The Varsity Cup Championship was an American college rugby competition established in 2012 to serve as an invitational championship following the breakaway of several schools from Division 1-A Rugby.

The Varsity Cup was organized by United World Sport, the organization which also ran the USA Sevens tournament and the Collegiate Rugby Championship.
The 2014 Varsity Cup final was televised by NBC Sports on NBCSN. The Varsity Cup's ability to get onto television was seen as a boost to the Varsity Cup and to the rugby programs of the member schools.

The development of the Varsity Cup post-season tournament created some controversy. The Varsity Cup Championship did not replace Division 1-A Rugby, but it was endorsed by USA Rugby. The schools participating in the Varsity Cup often referred to it as the national championship, but with the rival Division 1-A Rugby post-season tournament running concurrently, USA Rugby did not consider the Varsity Cup to be the national championship.

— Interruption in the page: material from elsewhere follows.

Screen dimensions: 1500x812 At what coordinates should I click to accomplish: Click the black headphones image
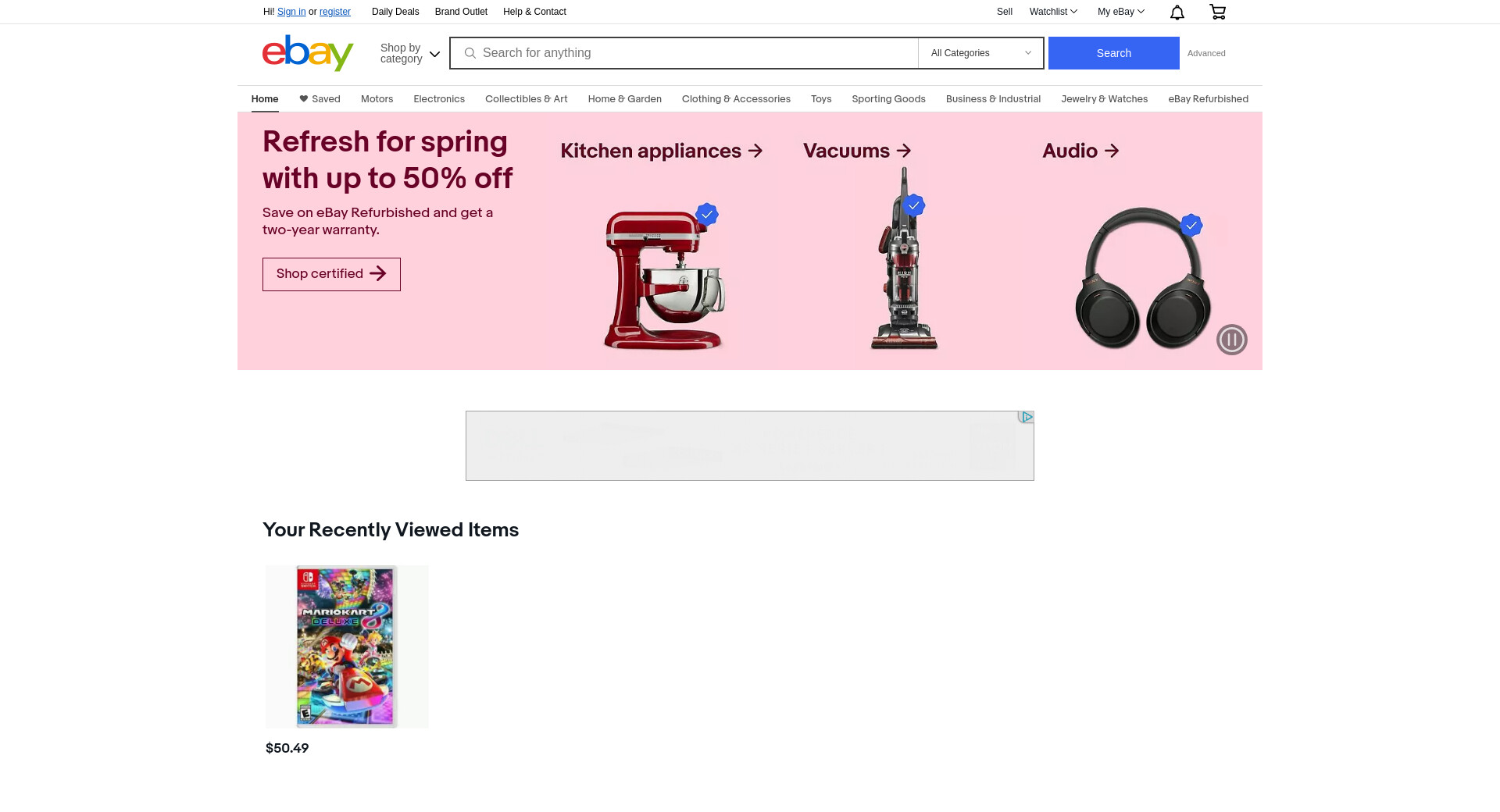[x=1143, y=277]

The founding schools formed the Varsity Cup with a number of goals in mind. One was the ability to manage and control their playoff games. Another was to develop a tournament with commercial appeal, that would generate revenue from attendance and concessions, and that would generate marketing exposure through TV coverage.

The Varsity Cup folded in November 2017 when the organizer, broadcast partner and a major sponsor, Penn Mutual, withdrew their support.

Teams

The teams invited to compete in the Varsity Cup were from schools where rugby enjoyed varsity status or advanced club status.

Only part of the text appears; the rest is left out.